• What to do:
Every record below is to be copied exactly, with its images omitted.

(Material for this exercise begins)

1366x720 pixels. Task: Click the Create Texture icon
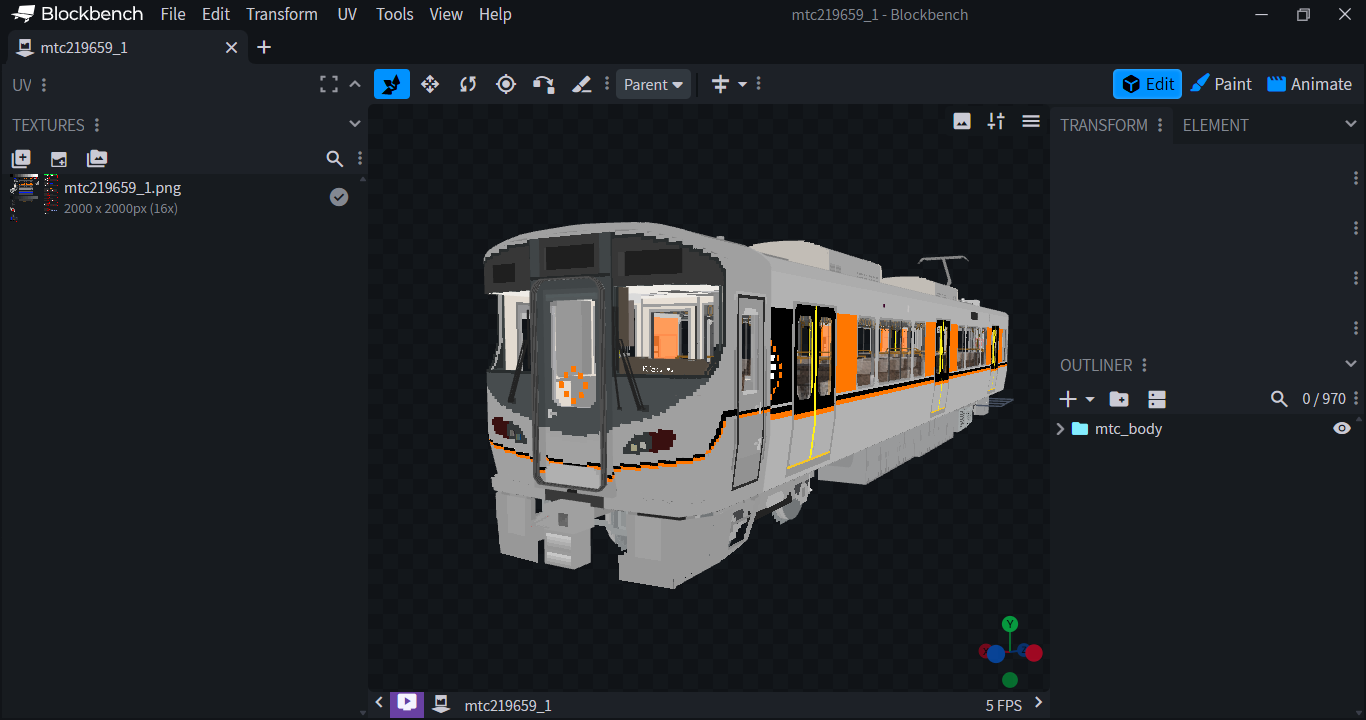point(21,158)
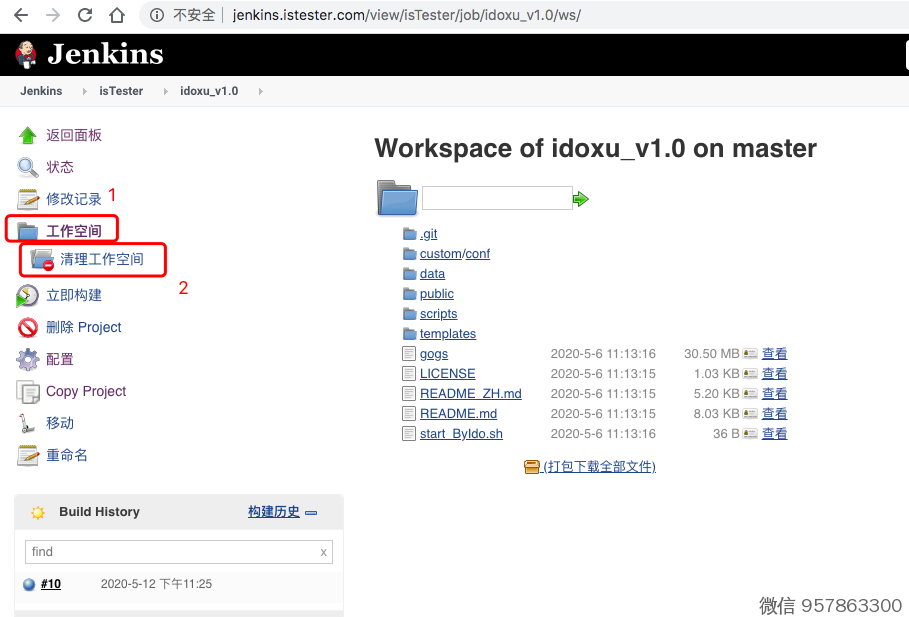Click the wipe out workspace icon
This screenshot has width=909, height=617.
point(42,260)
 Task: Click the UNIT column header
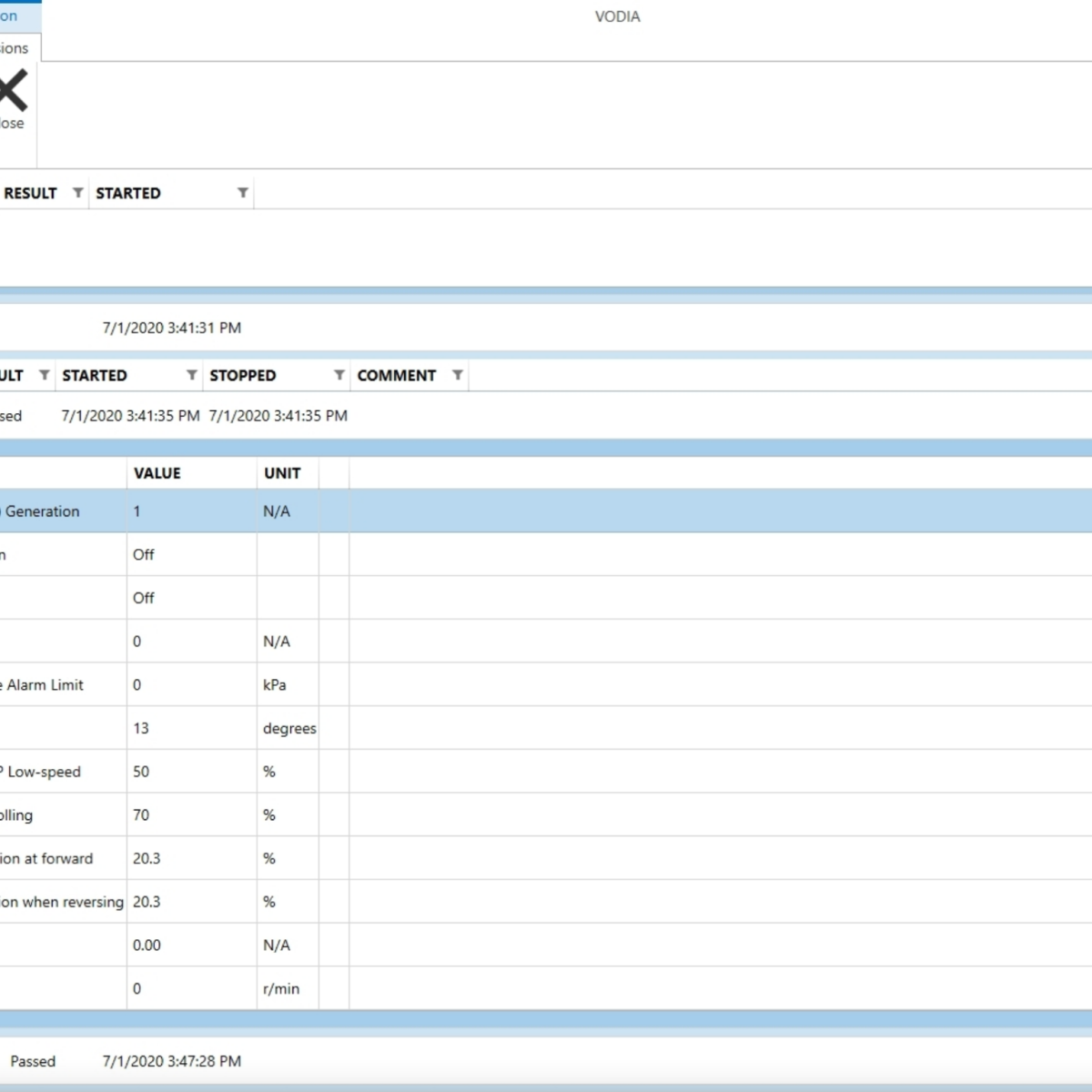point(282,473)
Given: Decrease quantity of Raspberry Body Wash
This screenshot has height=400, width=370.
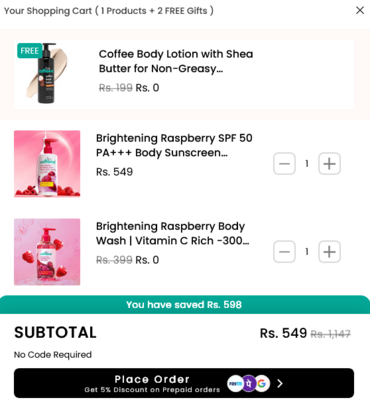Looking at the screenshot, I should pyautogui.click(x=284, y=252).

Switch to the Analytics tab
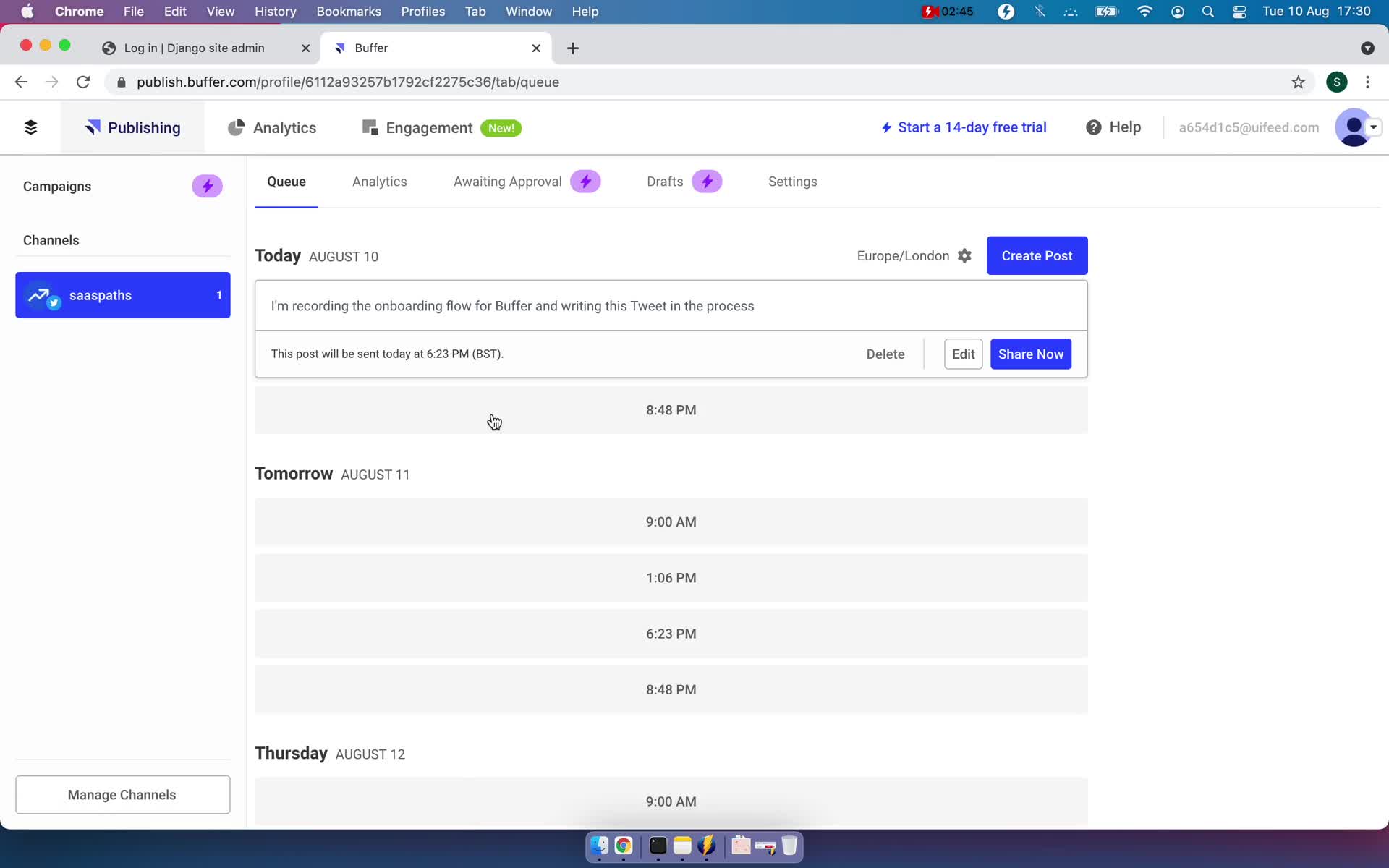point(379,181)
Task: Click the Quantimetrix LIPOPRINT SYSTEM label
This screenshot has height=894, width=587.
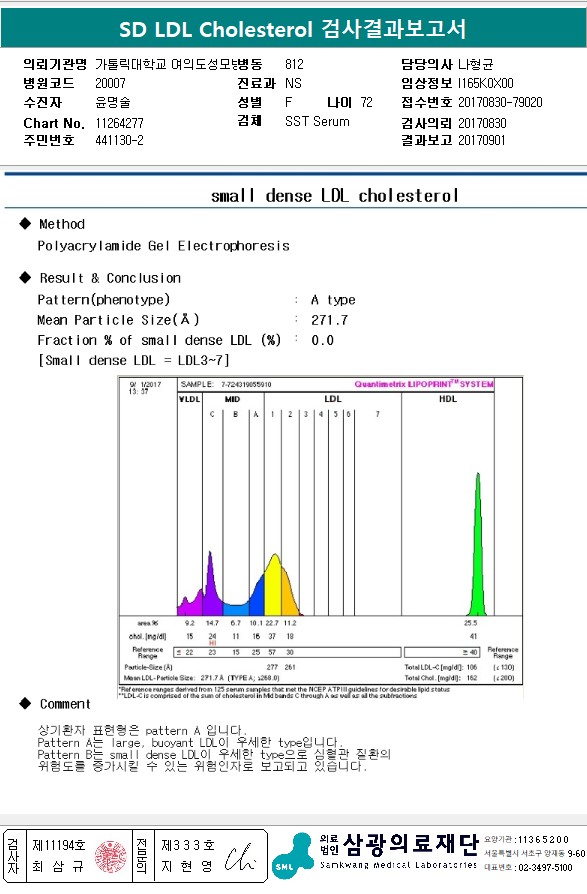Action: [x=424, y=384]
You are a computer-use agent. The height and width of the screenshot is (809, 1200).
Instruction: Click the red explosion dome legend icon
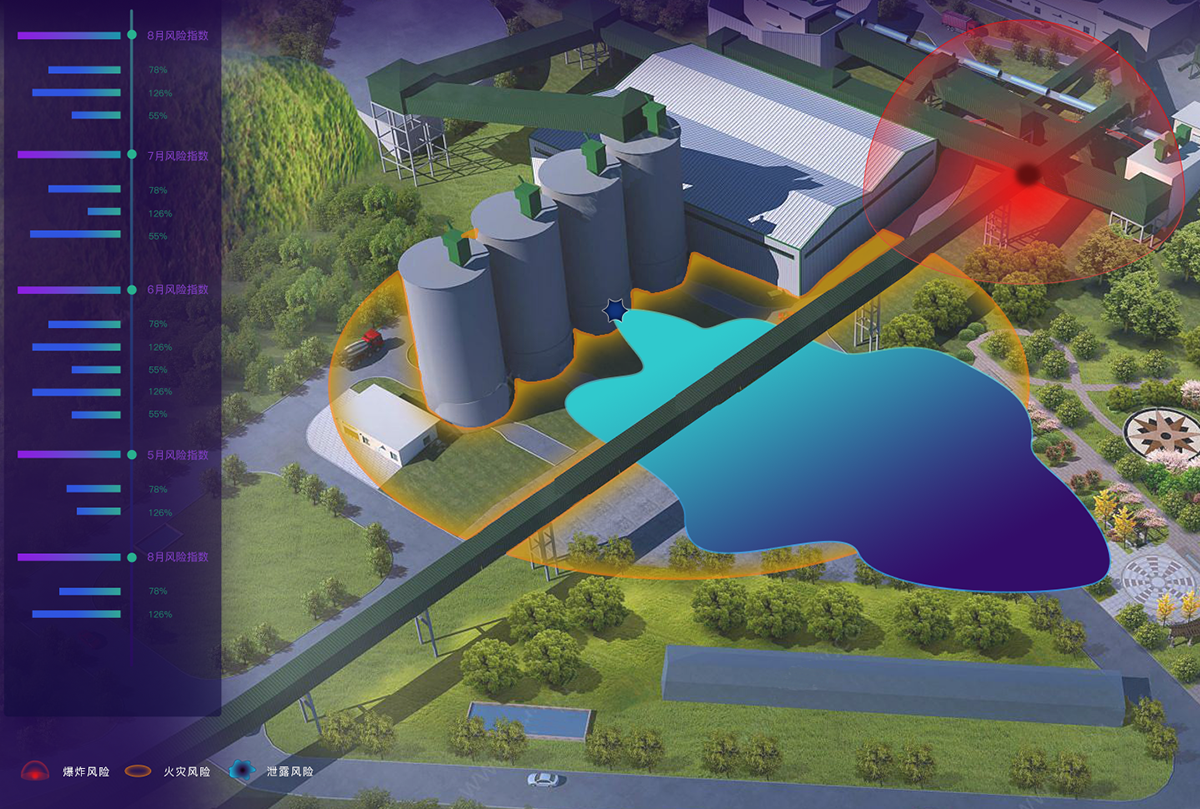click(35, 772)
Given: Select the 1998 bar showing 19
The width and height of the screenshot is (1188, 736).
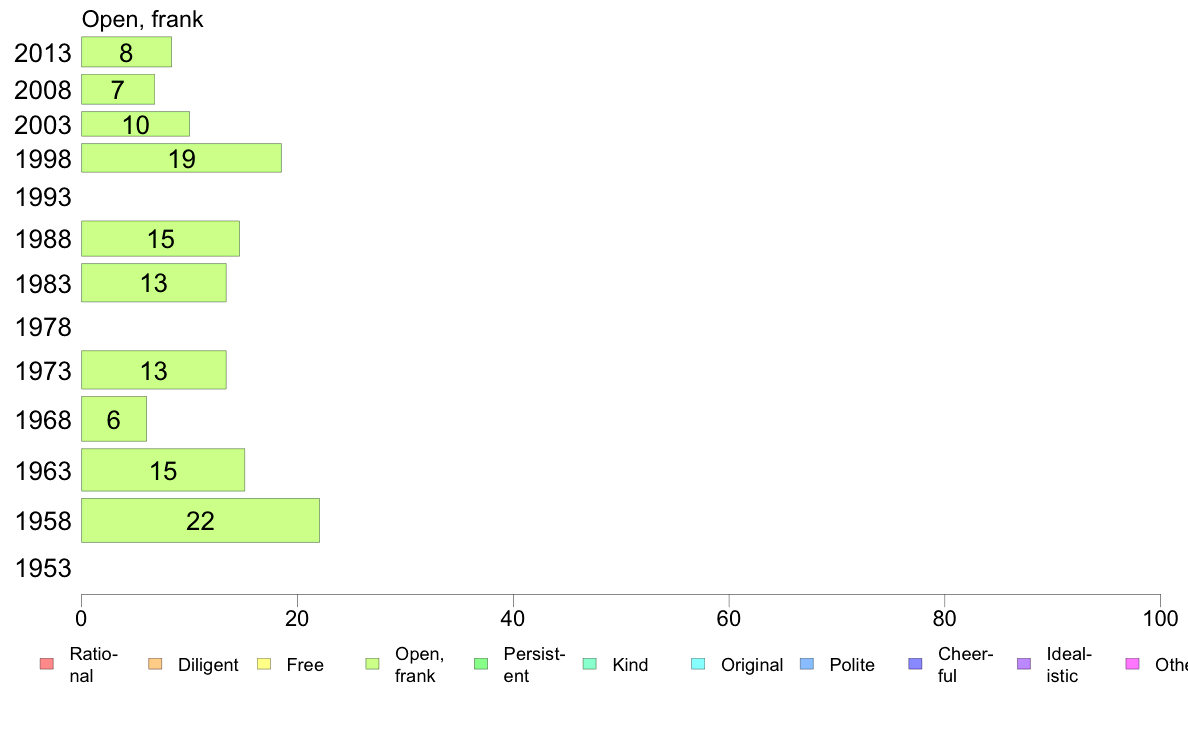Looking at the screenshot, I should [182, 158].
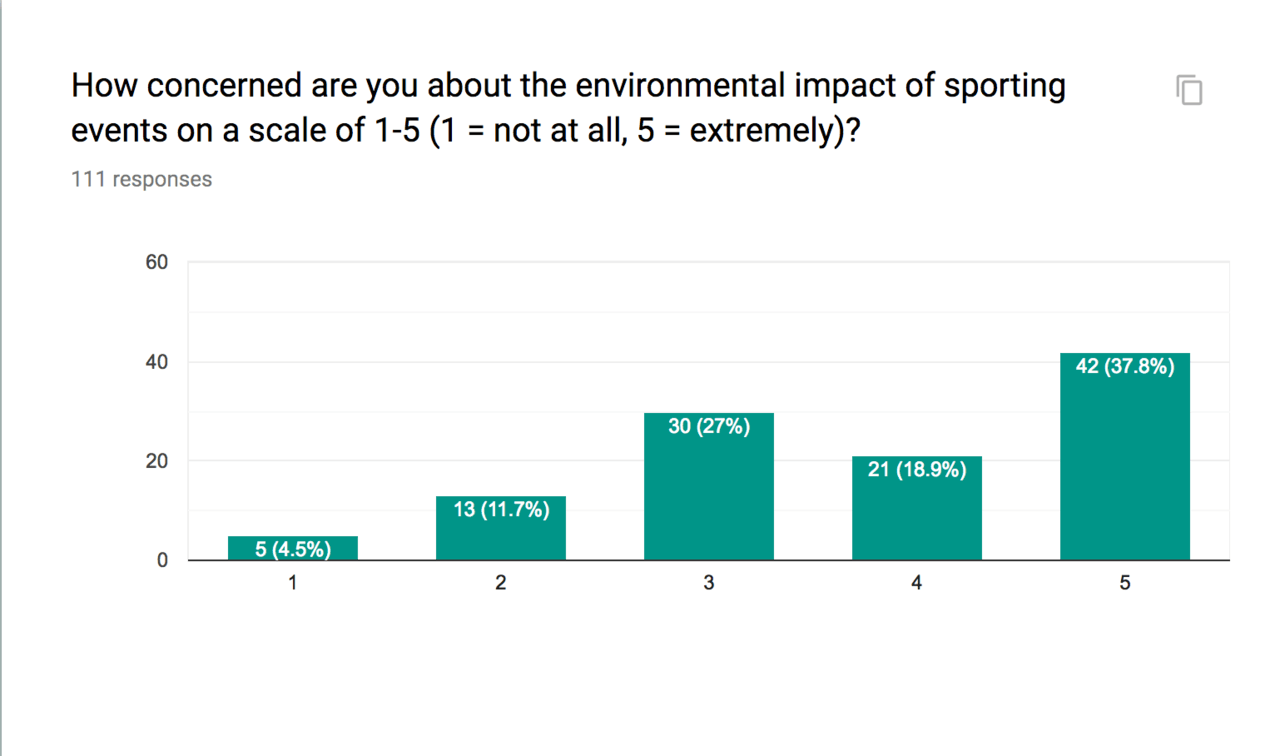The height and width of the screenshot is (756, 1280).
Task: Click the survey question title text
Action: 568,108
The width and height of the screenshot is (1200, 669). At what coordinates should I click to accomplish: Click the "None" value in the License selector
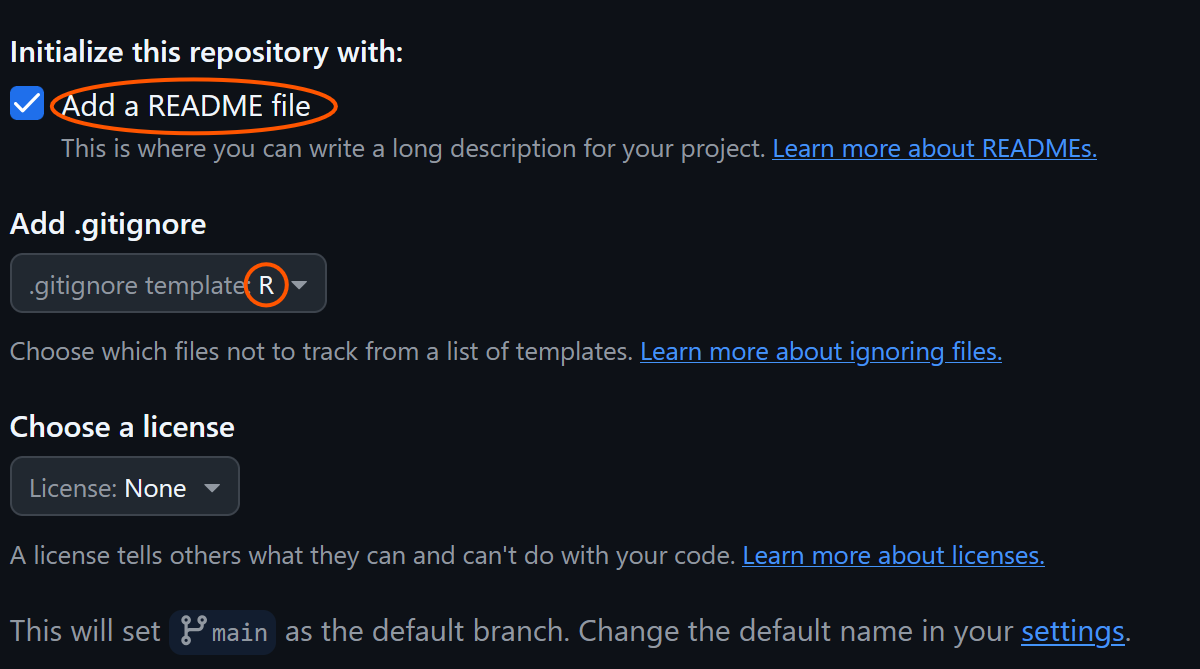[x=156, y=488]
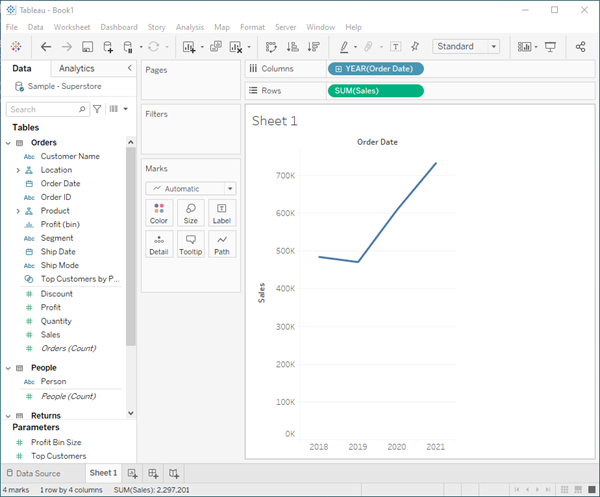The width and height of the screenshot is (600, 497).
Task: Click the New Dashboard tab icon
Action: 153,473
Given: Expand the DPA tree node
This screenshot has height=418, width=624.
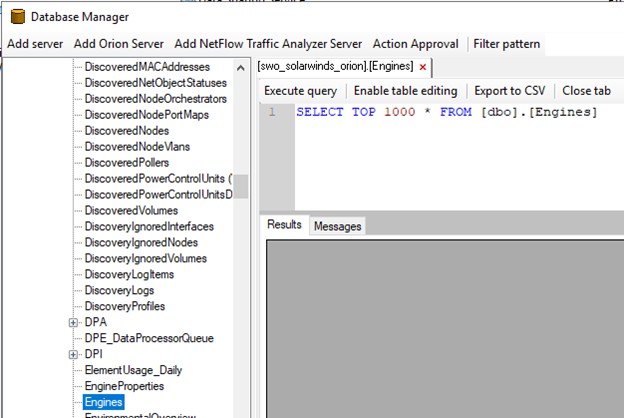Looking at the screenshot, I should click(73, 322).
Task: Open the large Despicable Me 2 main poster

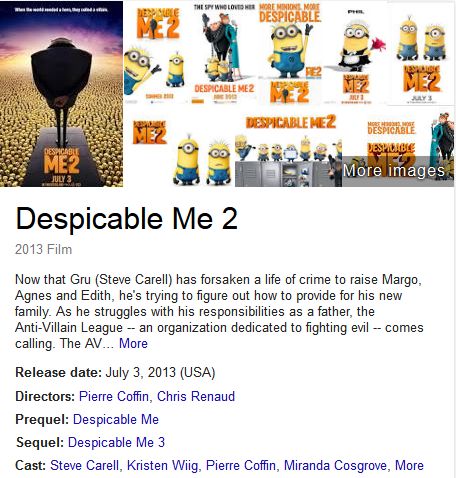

(Material for this exercise ends)

• Answer to this task:
1366x720 pixels. Task: Click the Create Texture icon
point(21,158)
Click the wipe out workspace icon
This screenshot has width=909, height=617.
point(42,260)
 Task: Click the UNIT column header
point(282,473)
Given: Decrease quantity of Raspberry Body Wash
This screenshot has height=400, width=370.
Looking at the screenshot, I should pyautogui.click(x=284, y=252).

Switch to the Analytics tab
point(379,181)
Task: Click the Quantimetrix LIPOPRINT SYSTEM label
This screenshot has height=894, width=587.
Action: [x=424, y=384]
You are a computer-use agent. The height and width of the screenshot is (809, 1200).
Instruction: Click the red explosion dome legend icon
click(35, 772)
Given: Select the 1998 bar showing 19
The width and height of the screenshot is (1188, 736).
Looking at the screenshot, I should [182, 158].
The height and width of the screenshot is (756, 1280).
Task: Click the survey question title text
Action: 568,108
The width and height of the screenshot is (1200, 669). At what coordinates should I click to accomplish: Click the "None" value in the License selector
[x=156, y=488]
The width and height of the screenshot is (600, 497).
Task: Click the New Dashboard tab icon
Action: 153,473
Given: Expand the DPA tree node
This screenshot has height=418, width=624.
Looking at the screenshot, I should click(73, 322).
Task: Open the large Despicable Me 2 main poster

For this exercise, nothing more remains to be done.